Now that the old Emporium department store at El Camino near Highway 85 has been demolished and ground has been broken, the construction crew at the future site of Palo Alto Medical Foundation’s main campus is preparing to pour the foundation.

The medical foundation launched construction of the 250,000-square-foot, three-story facility March 29 with a formal groundbreaking ceremony on the 9.66-acre property vacant for approximately nine years. The $153 million project’s expected completion date is spring 2007.

The medical foundation’s division Camino Medical Group will consolidate nine of its 15 sites throughout Sunnyvale, Mountain View and Los Altos at an out-patient medical center in the new campus.

David Regester, an architect with Hawley, Peterson and Snyder who worked on plans for the building, described the facility as “welcoming” with a “handsome community presence.” The “gateway building” was designed to protect the Dale Family Grove, a group of heritage trees planted at the turn of the century when the property was a working farm.

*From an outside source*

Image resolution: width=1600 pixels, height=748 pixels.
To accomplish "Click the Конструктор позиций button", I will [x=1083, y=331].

Designs show a triangular notch cut in the building to accommodate the grove.

When the Mountain View City Council discussed the project last year, residents requested a “landmark” building to alert drivers when they cross the Sunnyvale-Mountain View border.

The facility will house 100 physicians and 310 nurses in addition to staff and technicians. It is estimated that 1,650 patients will visit the facility each day. The site will contain 1,100 parking spaces, in a two-level parking structure located in front of the building.

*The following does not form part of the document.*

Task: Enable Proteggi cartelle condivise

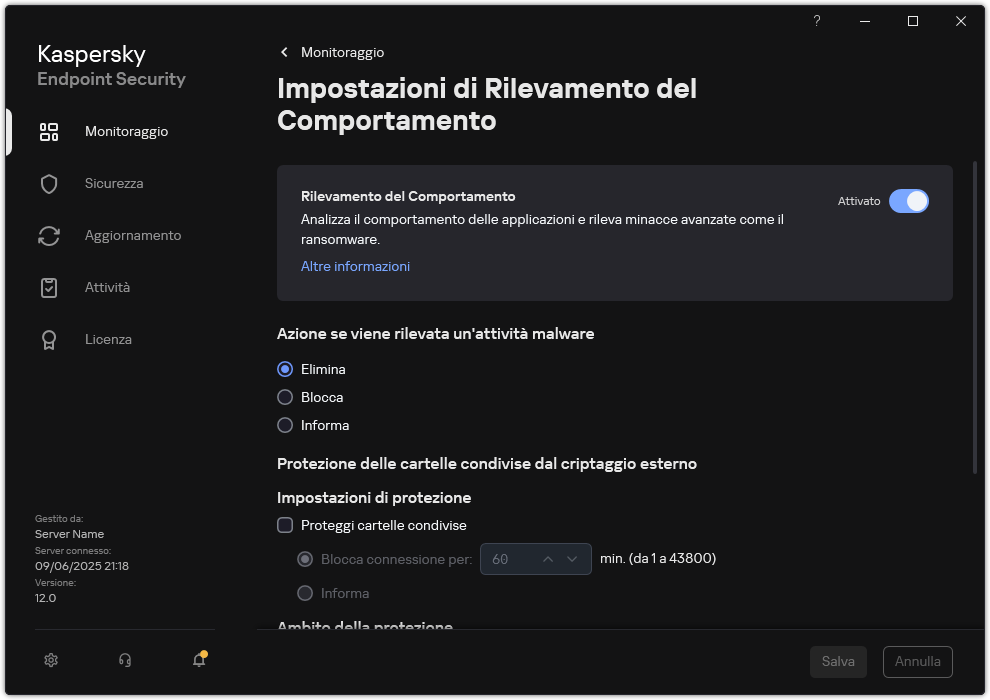Action: 285,525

“The old Emporium site was chosen because it is very convenient for the overwhelming majority of our patients and because it is a large enough site to have all of our physicians and staff together in one location,” said Dr. Richard Slavin, CEO of Camino Medical Group.

The Mountain View City Council gave the go-ahead Nov. 23 to the foundation, approving its plans. In 1995, Home Depot acquired the property and proposed building a 100,000-square-foot store. Neighborhood residents voiced opposition to the proposed big-box store and the truck traffic it would create. In March 2002, the council voted by a two-to-one margin to overturn the home-improvement retail giant’s plans.